#### [Given records]
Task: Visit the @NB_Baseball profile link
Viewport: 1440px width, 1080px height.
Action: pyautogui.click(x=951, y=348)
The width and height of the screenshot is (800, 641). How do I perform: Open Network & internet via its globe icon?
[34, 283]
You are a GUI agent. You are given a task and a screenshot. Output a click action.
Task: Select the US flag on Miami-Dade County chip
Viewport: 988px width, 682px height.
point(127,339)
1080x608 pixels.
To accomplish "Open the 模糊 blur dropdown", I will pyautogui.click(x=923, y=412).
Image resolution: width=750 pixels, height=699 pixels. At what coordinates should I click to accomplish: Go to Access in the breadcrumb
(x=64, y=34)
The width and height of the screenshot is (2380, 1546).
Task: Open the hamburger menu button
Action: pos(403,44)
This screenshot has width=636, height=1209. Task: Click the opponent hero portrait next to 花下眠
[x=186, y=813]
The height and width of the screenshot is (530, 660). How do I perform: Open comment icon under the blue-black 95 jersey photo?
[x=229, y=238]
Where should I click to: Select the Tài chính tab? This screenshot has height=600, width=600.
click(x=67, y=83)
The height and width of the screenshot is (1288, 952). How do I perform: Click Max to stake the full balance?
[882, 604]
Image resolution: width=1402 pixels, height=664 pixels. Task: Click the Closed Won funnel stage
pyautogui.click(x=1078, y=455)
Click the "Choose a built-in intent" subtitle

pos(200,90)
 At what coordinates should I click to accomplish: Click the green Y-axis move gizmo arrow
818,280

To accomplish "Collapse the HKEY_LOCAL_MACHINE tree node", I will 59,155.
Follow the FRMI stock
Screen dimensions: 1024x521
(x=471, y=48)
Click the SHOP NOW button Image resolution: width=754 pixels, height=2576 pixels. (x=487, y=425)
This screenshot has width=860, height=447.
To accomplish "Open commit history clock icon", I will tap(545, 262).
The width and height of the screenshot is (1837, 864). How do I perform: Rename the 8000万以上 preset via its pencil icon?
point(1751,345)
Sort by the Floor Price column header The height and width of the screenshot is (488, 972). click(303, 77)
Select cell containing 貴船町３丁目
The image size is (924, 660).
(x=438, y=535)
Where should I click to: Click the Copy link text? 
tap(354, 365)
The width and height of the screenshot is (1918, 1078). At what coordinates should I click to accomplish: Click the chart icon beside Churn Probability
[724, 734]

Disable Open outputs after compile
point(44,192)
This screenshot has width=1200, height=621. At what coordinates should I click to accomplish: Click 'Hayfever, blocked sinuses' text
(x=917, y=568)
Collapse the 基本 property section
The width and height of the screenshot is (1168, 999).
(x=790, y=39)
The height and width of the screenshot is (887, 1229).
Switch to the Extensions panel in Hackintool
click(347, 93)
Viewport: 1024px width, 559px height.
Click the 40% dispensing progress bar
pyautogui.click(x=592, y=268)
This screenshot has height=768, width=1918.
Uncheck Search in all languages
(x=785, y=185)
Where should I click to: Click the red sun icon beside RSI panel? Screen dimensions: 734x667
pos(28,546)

#### [What is being asked]
Provide only the count of lines in the records above that hold the word "will".

#### [Expected answer]
3